Когда он говорит, его голос неожиданно напряжённый, и я пытаюсь сфокусировать взгляд, чтобы снова увидеть его лицо и проверить, не причиняю ли я ему боль.
— Роман? — я прижимаю кончики пальцев другой руки к его подбородку, ощущая, как он напрягся, и это почти заставляет меня отключить свою силу.
— Ты должна пойти дальше, Нова, — говорит он. — Поверхностности недостаточно.
Я причиняю ему боль. Я чувствую это. Он этого не скажет, но позволить мне использовать мою силу — принять её в своё тело — значит, должно быть, столкнуться со всеми стенами, которые он возвёл вокруг себя, возможно, за сотни лет.
Он сказал мне, что мне будет труднее справиться со своим страхом, чем с любым другим существом, — и, возможно, он имел в виду и его самого.
Закрыв глаза и сосредоточившись на своём демоническом зрении, я выпускаю ещё одну струйку своей силы. На этот раз дымчатые завитки становятся темнее в моём демоническом зрении, прорезая кроваво-красный экран.
Это похоже на лезвие, пронзающее занавес, и я чувствую, как у Романа на шее выступает пот, как он скапливается на подбородке, как он прерывисто дышит. Тем не менее, его рука на моей спине успокаивает, и я желаю всего хорошего, чтобы я могла каким-то образом вернуть ему это чувство.
Затем занавес раздвигается, и я действительно не понимаю, что вижу.
Я лежу на боку — или, скорее, я рассматриваю сцену передо мной, как будто я наклонена в сторону, — но я не могу разобрать, на что я смотрю. Не очень чётко.
Всё блестит. Затенено. Всё, что я вижу, — очертания…
Перевернутая мебель? Стол. Два сломанных стула… Нет, три сломанных стула. Один из них меньше остальных. Комната из гладкого камня, возможно, полированного мрамора, с потолком, который возвышается надо мной так, что исчезает высоко вверху. Квадратная фигура на противоположной стене — может быть, окно, может быть, картина. И звук…
Два звука переплелись. Один вплетён в вой, другой — в скрежет, похожий на скрежет когтей по камню, и оба звука наполняют меня ледяным ужасом.

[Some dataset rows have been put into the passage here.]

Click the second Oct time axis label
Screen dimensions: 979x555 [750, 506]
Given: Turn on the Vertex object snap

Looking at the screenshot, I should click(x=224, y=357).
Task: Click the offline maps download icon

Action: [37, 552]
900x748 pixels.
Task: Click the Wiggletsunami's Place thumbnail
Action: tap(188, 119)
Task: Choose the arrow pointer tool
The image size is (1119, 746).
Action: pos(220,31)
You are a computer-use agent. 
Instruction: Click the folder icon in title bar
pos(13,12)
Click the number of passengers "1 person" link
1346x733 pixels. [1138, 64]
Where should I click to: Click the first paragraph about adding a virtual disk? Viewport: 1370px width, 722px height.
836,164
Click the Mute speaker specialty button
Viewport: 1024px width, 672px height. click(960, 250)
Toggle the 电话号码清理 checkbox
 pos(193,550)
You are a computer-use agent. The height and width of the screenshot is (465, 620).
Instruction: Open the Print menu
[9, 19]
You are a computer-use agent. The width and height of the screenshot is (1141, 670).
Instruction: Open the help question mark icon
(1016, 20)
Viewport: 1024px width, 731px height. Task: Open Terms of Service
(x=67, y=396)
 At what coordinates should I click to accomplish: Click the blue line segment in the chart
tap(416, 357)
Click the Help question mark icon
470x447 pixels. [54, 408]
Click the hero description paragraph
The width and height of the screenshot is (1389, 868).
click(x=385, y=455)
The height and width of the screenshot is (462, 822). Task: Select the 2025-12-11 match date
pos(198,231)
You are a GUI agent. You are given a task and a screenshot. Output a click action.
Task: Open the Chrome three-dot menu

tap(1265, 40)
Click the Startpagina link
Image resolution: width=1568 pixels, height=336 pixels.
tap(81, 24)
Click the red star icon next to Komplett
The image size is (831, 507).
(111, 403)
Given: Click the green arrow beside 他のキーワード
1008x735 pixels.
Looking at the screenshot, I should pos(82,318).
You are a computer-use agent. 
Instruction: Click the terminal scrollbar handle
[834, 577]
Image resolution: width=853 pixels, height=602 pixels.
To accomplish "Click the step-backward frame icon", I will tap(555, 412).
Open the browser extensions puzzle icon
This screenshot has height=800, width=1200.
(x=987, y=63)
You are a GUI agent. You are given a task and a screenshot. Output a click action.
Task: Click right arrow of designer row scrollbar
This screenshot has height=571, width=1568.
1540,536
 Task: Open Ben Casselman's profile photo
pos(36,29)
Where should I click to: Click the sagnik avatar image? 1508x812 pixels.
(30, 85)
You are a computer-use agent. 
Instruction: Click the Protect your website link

Дыхание Романа отдаётся в моих ушах хриплым звуком, а его голос становится ещё более суровым, когда он говорит:
— Тебе нужно погрузиться глубже, Нова. Ты должна заглянуть за завесу.
Я пытаюсь продвинуться вперёд в пределах видимости — в комнату. Она всё ещё лежит на боку, и я пытаюсь выровнять свой взгляд, скорректировать его, чтобы я могла дотянуться до сияющей поверхности. Но по мере того, как я увеличиваю поток своей силы, стоны и царапающие звуки становятся громче, а рука, которую я протягиваю вперёд, дрожит и покрыта кровью…
— Нет! — я вырываюсь от Романа, отдергиваю руку от его шеи, разрывая контакт между нами.
Он не отпускает меня, крепко прижимая к себе, его грудь вздымается так же тяжело, как и моя. Его глаза абсолютно чёрные, а фиолетовый отблеск на щеках говорит мне о том, что мои собственные глаза фиолетовые, такие же острые, как у моих волков.
Я думала, что будет легко увидеть глубочайший страх Романа, но это не так.
Только самый страшный ужас мог напугать этого демона, и я не думаю, что смогу с этим справиться.
— Я не могу, — говорю я.
— Почему нет? — он спрашивает, жёстко требуя. — Ты сказала, что сделаешь всё, что потребуется. Чего ты боишься?
Я пытаюсь найти причину, логику. Холодный ужас, охвативший меня, когда я услышала завывания и скрежещущие звуки, мгновенно возвращается ко мне, но я говорю себе, что я демон ночных кошмаров. Ужас не должен меня пугать. Не чужой ужас.
Если только я не забочусь о нём больше, чем хочу признать.
— Я боюсь причинить тебе боль, заставив вновь пережить твой самый большой страх, — говорю я, и мне тяжело смотреть правде в глаза, потому что она раскрывает больше, чем я готова высказать вслух.